-- BEGIN RECORDS PROVIDED --
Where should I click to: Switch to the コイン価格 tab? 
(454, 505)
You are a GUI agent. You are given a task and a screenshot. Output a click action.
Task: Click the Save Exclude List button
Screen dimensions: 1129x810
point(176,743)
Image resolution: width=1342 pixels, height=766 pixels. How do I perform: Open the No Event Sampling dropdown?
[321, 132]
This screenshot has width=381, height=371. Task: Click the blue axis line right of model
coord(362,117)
-- END RECORDS PROVIDED --
-- BEGIN RECORDS PROVIDED --
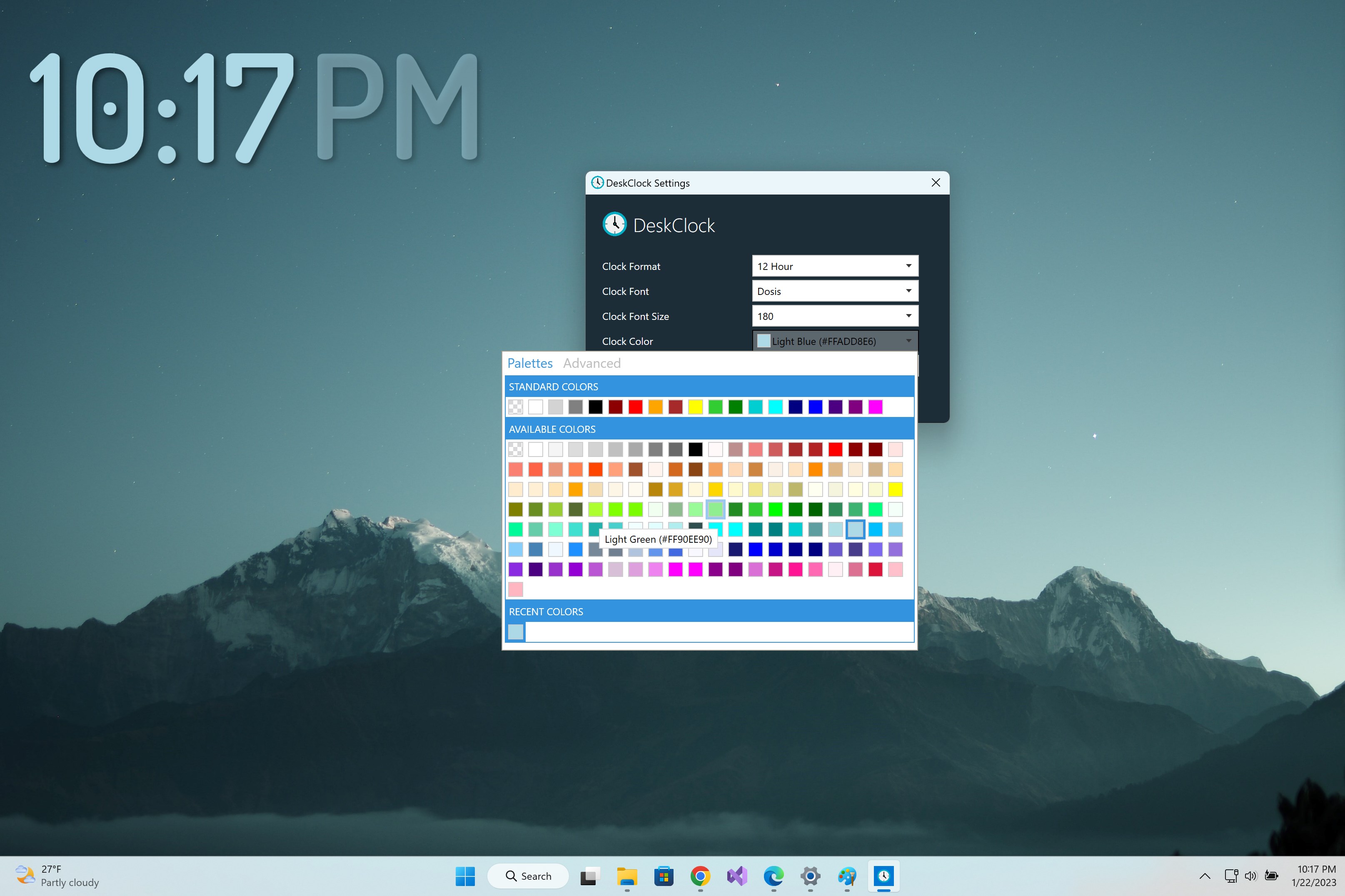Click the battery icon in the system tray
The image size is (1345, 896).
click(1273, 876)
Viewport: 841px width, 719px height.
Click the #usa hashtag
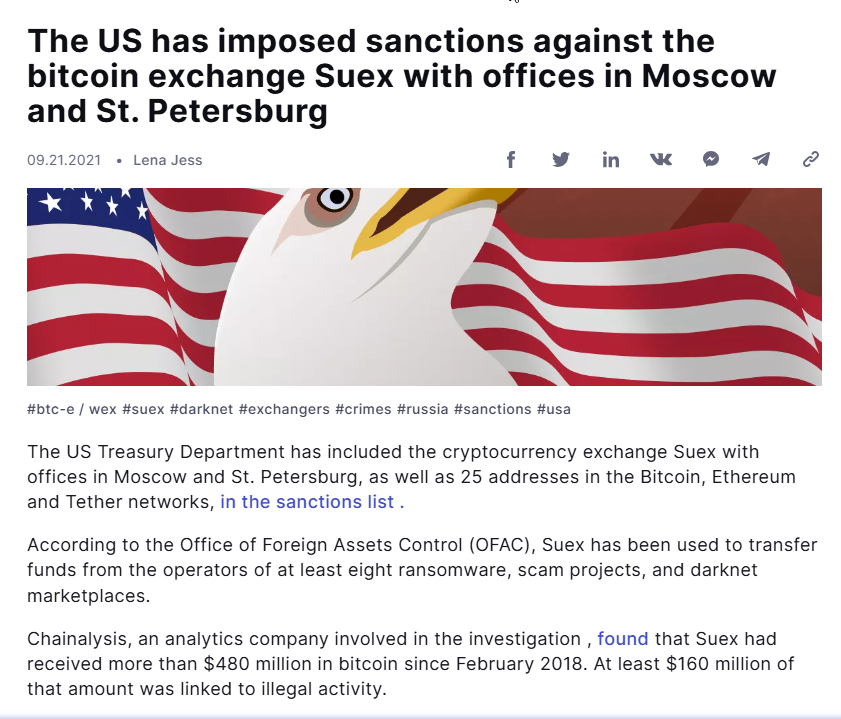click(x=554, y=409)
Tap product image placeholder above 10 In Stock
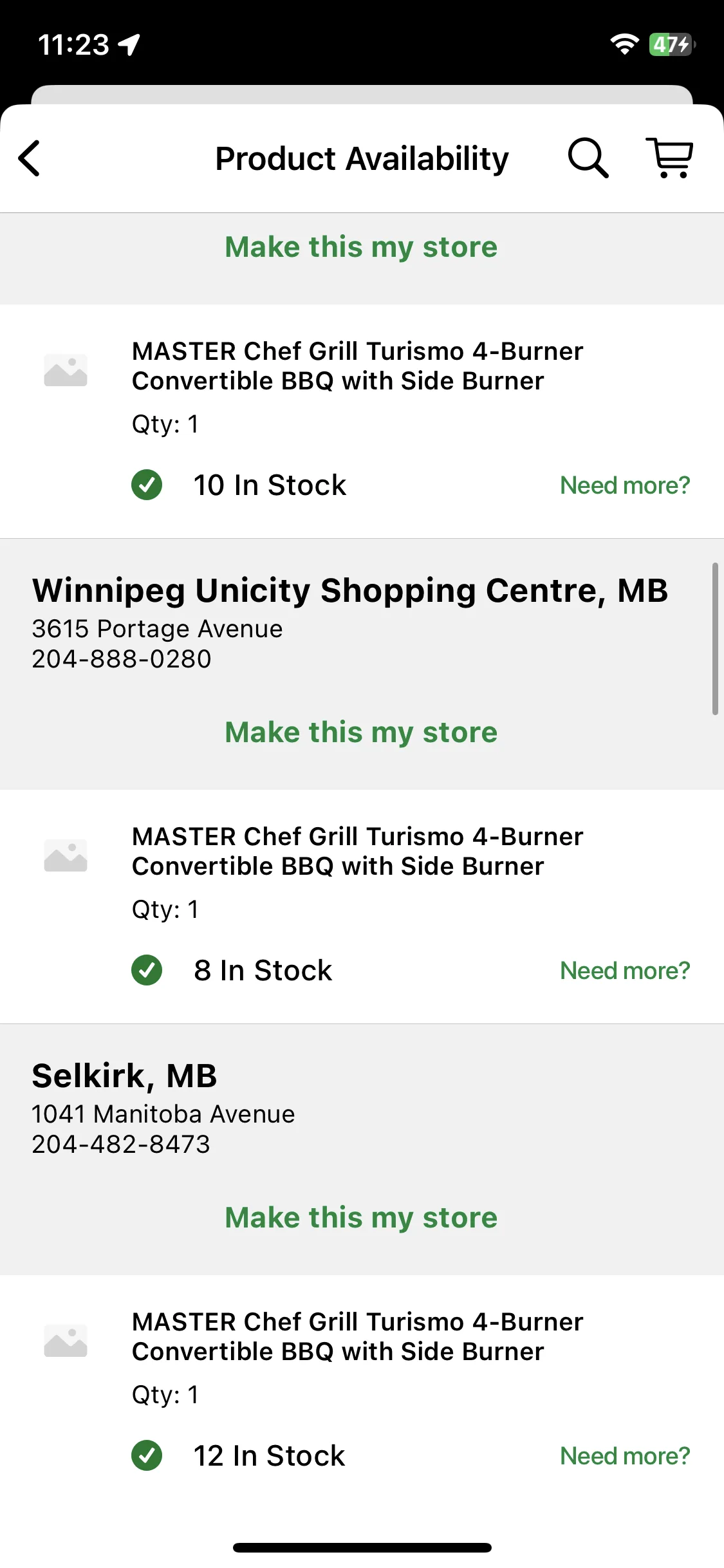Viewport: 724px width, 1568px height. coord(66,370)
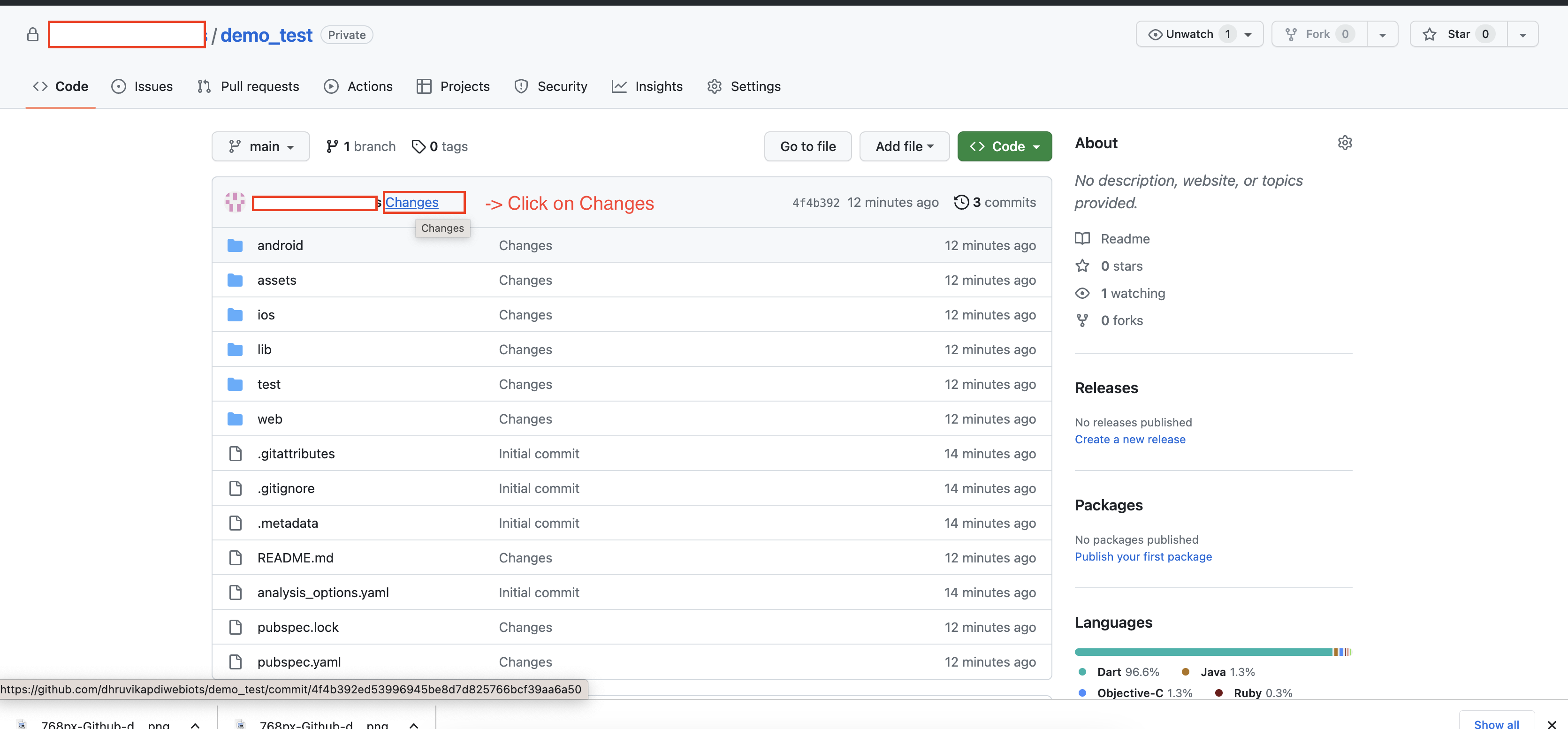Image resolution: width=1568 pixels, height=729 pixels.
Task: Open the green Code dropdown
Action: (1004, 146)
-- END RECORDS PROVIDED --
> GIVEN INSTRUCTION:
Copy the entries above word for word, starting with the line that contains "Image resolution: width=1342" and going on through the line that contains "coord(362,117)".

> EXERCISE OUTPUT:
Image resolution: width=1342 pixels, height=766 pixels. How do I perform: Open the No Event Sampling dropdown?
[321, 132]
This screenshot has width=381, height=371. Task: Click the blue axis line right of model
coord(362,117)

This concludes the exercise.